Plaza Home Mortgage to Acquire N.M. Firm : Sale: The S&L; holding company would more than double loan-service portfolio, but O.C. could lose 40 jobs.
SANTA ANA — In a move that will more than double its loan-servicing portfolio but could cost Orange County as many as 40 jobs, Plaza Home Mortgage Corp. said Monday it plans to acquire a large loan-servicing operation in New Mexico.
Plaza, holding company for Plaza Savings & Loan Assn., said it has agreed to pay $6.5 million in cash and as many as 600,000 shares of its stock to acquire Sandia Mortgage Corp. in Albuquerque.
At Monday’s closing price of $7.63 a share, the NASDAQ-traded stock would be worth more than $4.5 million. The final value of the deal will depend on fluctuations in the stock’s price from now until June and the overall performance of Sandia’s loan portfolio through the end of the year. The purchase is scheduled to close late next month, subject to Plaza obtaining about $15 million in bank financing to cover a portion of the $40 million in Sandia debt that Plaza will assume.
If the sale goes through--Plaza general counsel Brad Morrice said that bank financing is being arranged--Plaza would merge its Santa Ana-based loan servicing department, which has about 40 employees, with the 70-employee Sandia servicing center in Albuquerque.
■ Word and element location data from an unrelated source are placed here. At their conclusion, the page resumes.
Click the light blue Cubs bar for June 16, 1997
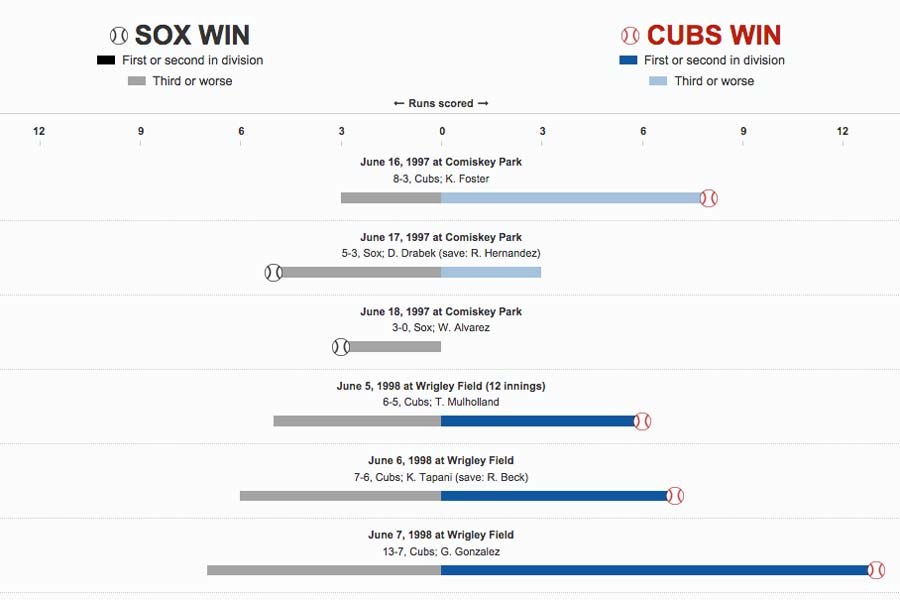Image resolution: width=900 pixels, height=600 pixels. click(570, 198)
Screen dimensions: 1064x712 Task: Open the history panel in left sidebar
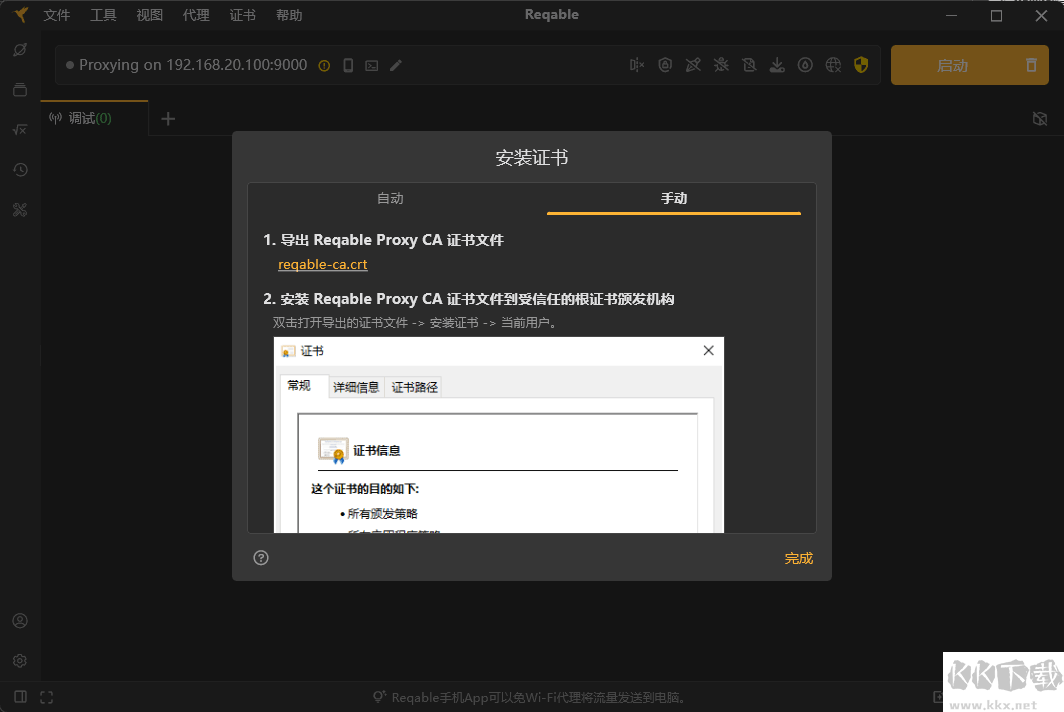20,169
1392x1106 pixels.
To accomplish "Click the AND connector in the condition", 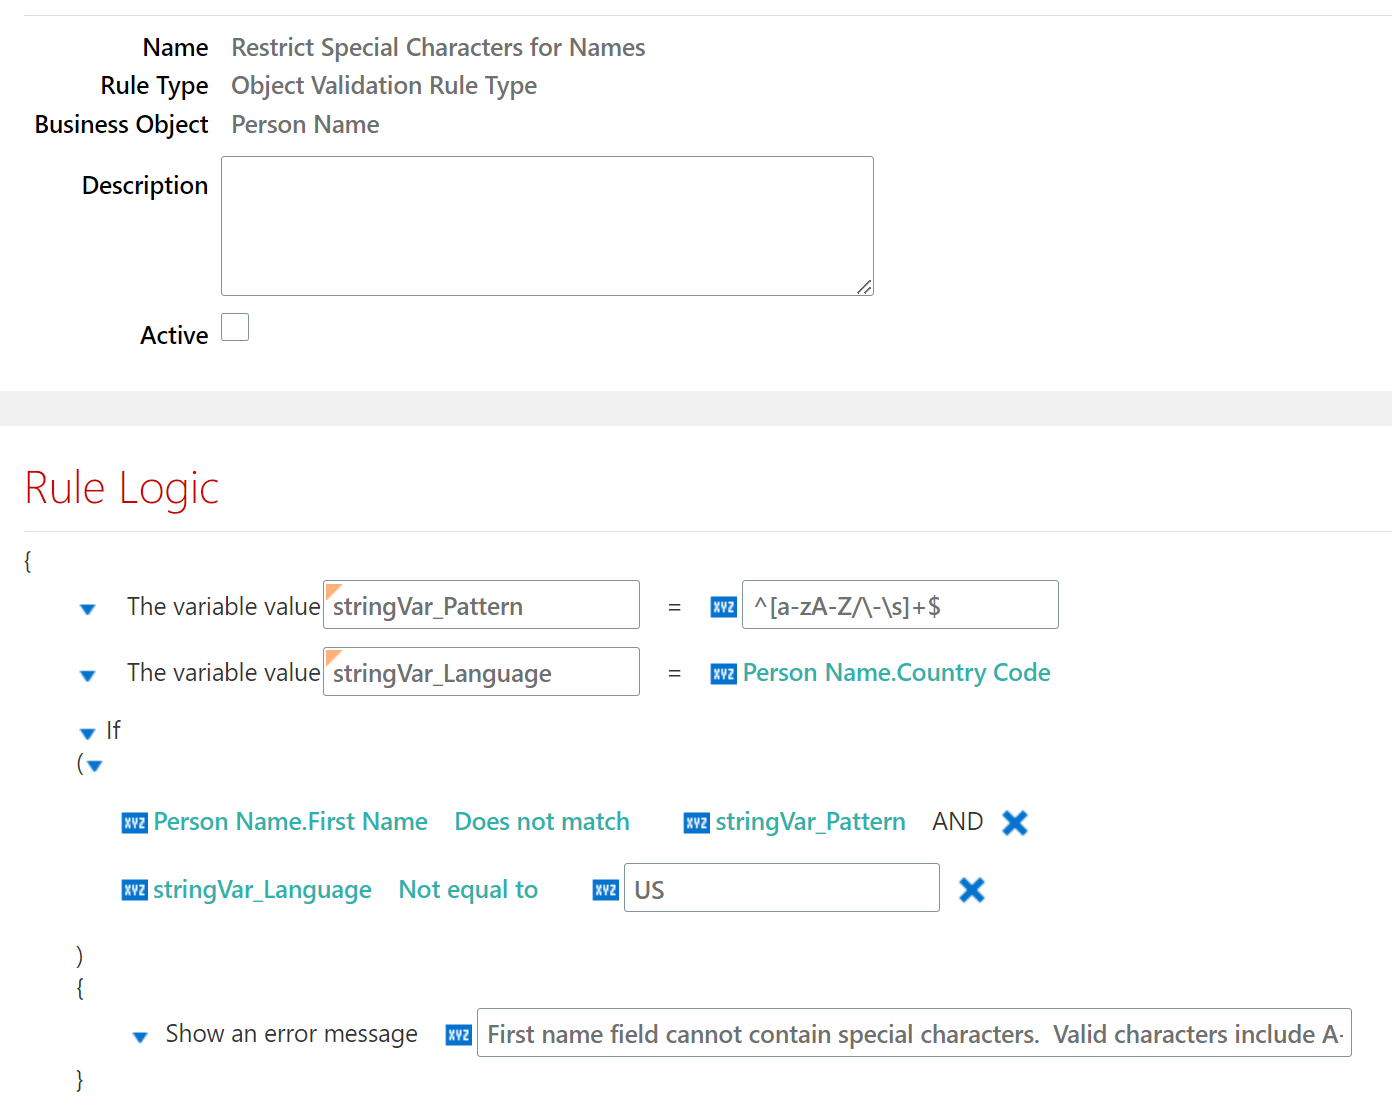I will tap(956, 821).
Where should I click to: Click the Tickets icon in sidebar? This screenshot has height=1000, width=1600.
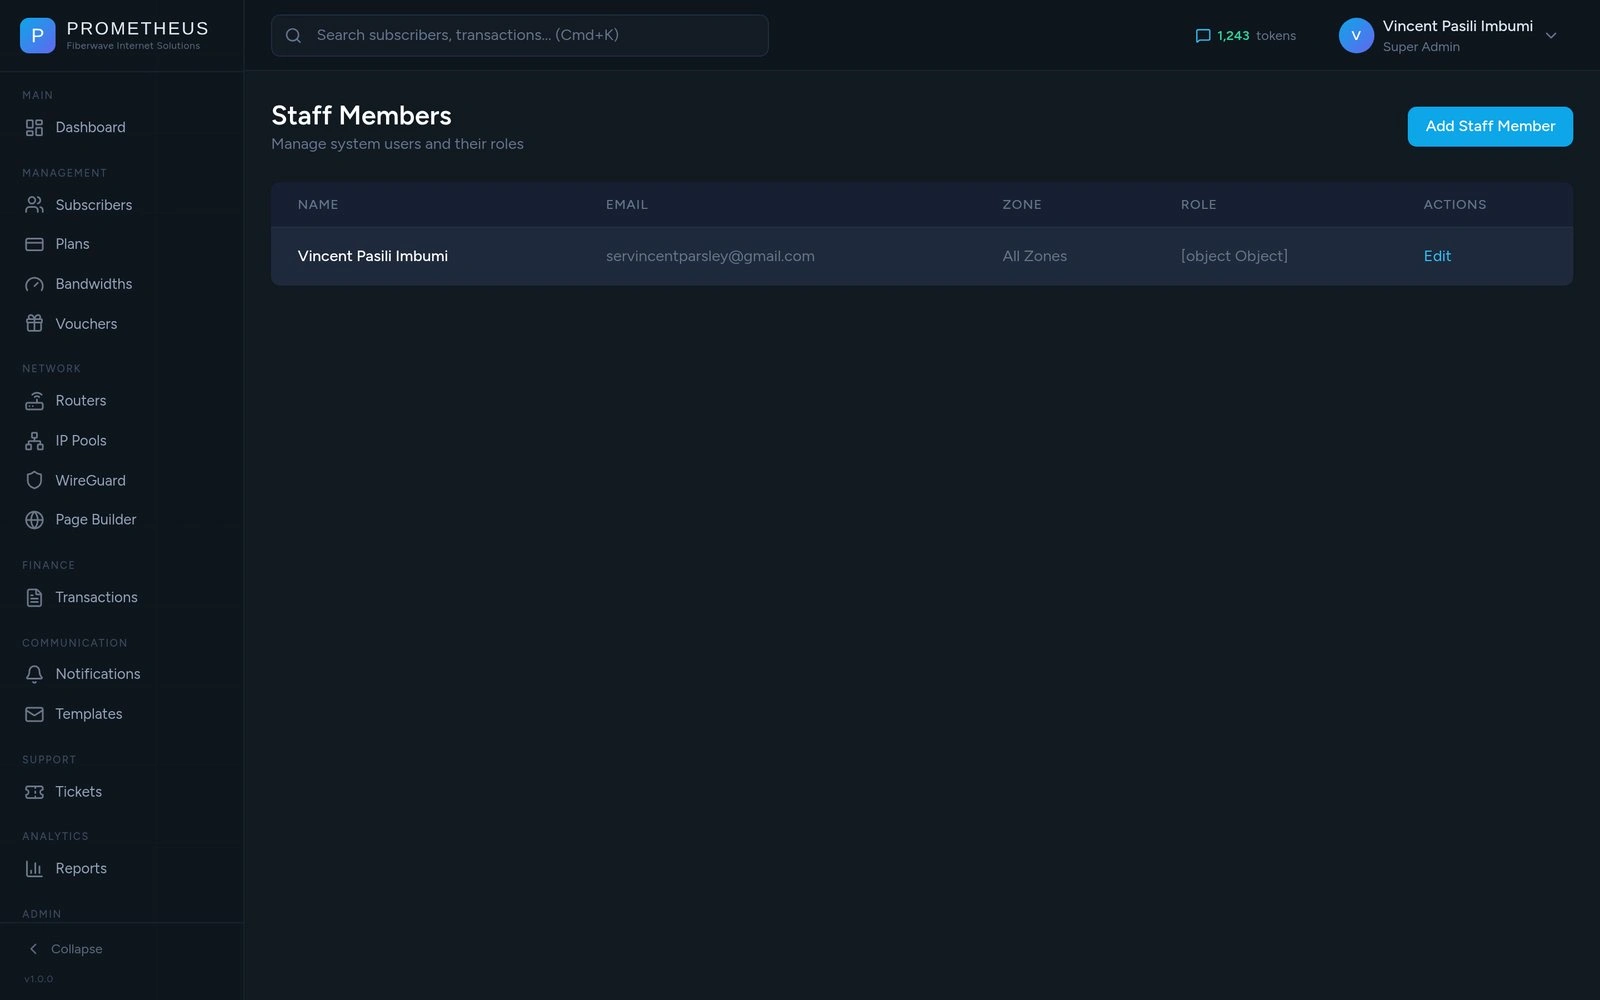click(x=34, y=792)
Morrice said Plaza would offer transfers to as many of its mortgage servicing employees as possible but was unable to say how many of the Santa Ana jobs would be shifted to New Mexico and how many would be cut because of duplication. The merger is to be completed in September, he said.
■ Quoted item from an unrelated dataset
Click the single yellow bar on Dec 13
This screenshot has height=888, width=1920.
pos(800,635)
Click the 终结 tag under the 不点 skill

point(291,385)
Plaza will consolidate both operations under one roof in New Mexico, Morrice said, “because it is a lot cheaper to operate there--lower pay scales, lower occupancy cost” for rent and utilities “and lower state taxes.”
A mortgage servicing operation is a largely clerical operation that handles processing of home buyers’ monthly mortgage payments for dozens of large lenders, taking a small fee--typically about three-eighths of a percent--from each monthly payment.
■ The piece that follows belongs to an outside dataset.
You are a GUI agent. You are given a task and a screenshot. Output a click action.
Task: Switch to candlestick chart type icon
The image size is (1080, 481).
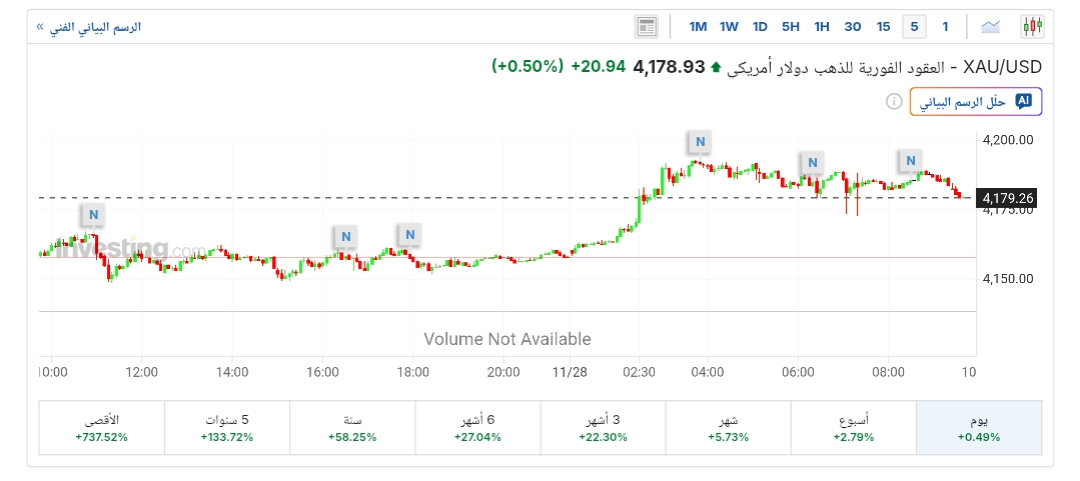coord(1032,26)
That’s only $3.75 for a $1,000 mortgage payment, but it adds up: Sandia, which represents lenders in 48 states, now services $3.3 billion in loans, and Plaza, which has 25 loan offices in eight states, services about $3 billion in loans. Together, that makes a $6.3-billion portfolio; the annual service fees would total about $24 million.
In addition to Sandia’s loan portfolio, Plaza will acquire about $3 million in other assets in the purchase, including about $2 million of accounts receivables--payments due Sandia from various clients.
The deal also calls for Plaza to assume responsibility for about $40 million in debt--$13 million of corporate notes that mature in 1998, $12 million in existing bank debt that Sandia used to help finance the acquisition of its loan servicing portfolio, and $15 million in portfolio acquisition debt that Sandia owes directly to the companies from which it acquired servicing rights. It is that last batch that must be converted to new bank debt to satisfy terms of the purchase agreement.